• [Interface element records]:
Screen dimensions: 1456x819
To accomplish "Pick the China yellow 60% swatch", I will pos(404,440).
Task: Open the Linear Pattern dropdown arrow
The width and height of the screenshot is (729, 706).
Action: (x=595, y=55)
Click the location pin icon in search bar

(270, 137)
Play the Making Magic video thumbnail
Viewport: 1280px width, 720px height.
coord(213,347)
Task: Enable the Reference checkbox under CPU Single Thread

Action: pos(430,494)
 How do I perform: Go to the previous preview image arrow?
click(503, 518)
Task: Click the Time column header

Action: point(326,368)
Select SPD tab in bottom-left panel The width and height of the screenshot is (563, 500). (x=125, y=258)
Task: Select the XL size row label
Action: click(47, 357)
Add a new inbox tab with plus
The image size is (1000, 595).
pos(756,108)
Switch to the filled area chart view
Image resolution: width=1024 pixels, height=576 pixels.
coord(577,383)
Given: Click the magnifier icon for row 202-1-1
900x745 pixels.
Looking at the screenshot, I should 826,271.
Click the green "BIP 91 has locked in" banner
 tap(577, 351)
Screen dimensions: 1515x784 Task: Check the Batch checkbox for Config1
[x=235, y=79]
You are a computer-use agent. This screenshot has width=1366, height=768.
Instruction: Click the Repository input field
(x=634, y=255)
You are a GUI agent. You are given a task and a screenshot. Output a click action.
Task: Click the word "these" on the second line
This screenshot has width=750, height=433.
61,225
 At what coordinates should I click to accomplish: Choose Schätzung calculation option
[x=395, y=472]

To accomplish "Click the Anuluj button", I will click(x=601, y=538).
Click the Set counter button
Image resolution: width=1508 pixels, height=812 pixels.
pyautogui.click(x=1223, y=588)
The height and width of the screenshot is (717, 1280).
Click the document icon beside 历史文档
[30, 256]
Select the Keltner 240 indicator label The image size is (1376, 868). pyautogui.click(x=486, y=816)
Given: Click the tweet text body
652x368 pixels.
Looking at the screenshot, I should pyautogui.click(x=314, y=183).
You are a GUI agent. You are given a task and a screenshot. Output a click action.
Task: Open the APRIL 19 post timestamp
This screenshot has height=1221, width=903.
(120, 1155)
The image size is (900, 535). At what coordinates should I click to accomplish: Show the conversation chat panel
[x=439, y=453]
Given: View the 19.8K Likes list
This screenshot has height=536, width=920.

• [TASK STATEMENT]: Please quote all of the entries above word for word.

• [REPLY]:
Screen dimensions: 1456x819
To accomplish "Pick the China yellow 60% swatch", I will pos(404,440).
Task: Open the Linear Pattern dropdown arrow
The width and height of the screenshot is (729, 706).
Action: (x=595, y=55)
Click the location pin icon in search bar

(270, 137)
Play the Making Magic video thumbnail
Viewport: 1280px width, 720px height.
coord(213,347)
Task: Enable the Reference checkbox under CPU Single Thread

Action: pos(430,494)
 How do I perform: Go to the previous preview image arrow?
click(503, 518)
Task: Click the Time column header

Action: point(326,368)
Select SPD tab in bottom-left panel The width and height of the screenshot is (563, 500). (x=125, y=258)
Task: Select the XL size row label
Action: click(47, 357)
Add a new inbox tab with plus
The image size is (1000, 595).
pos(756,108)
Switch to the filled area chart view
Image resolution: width=1024 pixels, height=576 pixels.
coord(577,383)
Given: Click the magnifier icon for row 202-1-1
900x745 pixels.
Looking at the screenshot, I should 826,271.
Click the green "BIP 91 has locked in" banner
 tap(577, 351)
Screen dimensions: 1515x784 Task: Check the Batch checkbox for Config1
[x=235, y=79]
You are a computer-use agent. This screenshot has width=1366, height=768.
Instruction: Click the Repository input field
(x=634, y=255)
You are a GUI agent. You are given a task and a screenshot. Output a click action.
Task: Click the word "these" on the second line
This screenshot has width=750, height=433.
61,225
 At what coordinates should I click to accomplish: Choose Schätzung calculation option
[x=395, y=472]

To accomplish "Click the Anuluj button", I will click(x=601, y=538).
Click the Set counter button
Image resolution: width=1508 pixels, height=812 pixels.
pyautogui.click(x=1223, y=588)
The height and width of the screenshot is (717, 1280).
Click the document icon beside 历史文档
[30, 256]
Select the Keltner 240 indicator label The image size is (1376, 868). pyautogui.click(x=486, y=816)
Given: Click the tweet text body
652x368 pixels.
Looking at the screenshot, I should pyautogui.click(x=314, y=183).
You are a GUI agent. You are given a task and a screenshot. Output a click action.
Task: Open the APRIL 19 post timestamp
This screenshot has height=1221, width=903.
(120, 1155)
The image size is (900, 535). At what coordinates should I click to accomplish: Show the conversation chat panel
[x=439, y=453]
Given: View the 19.8K Likes list
This screenshot has height=536, width=920.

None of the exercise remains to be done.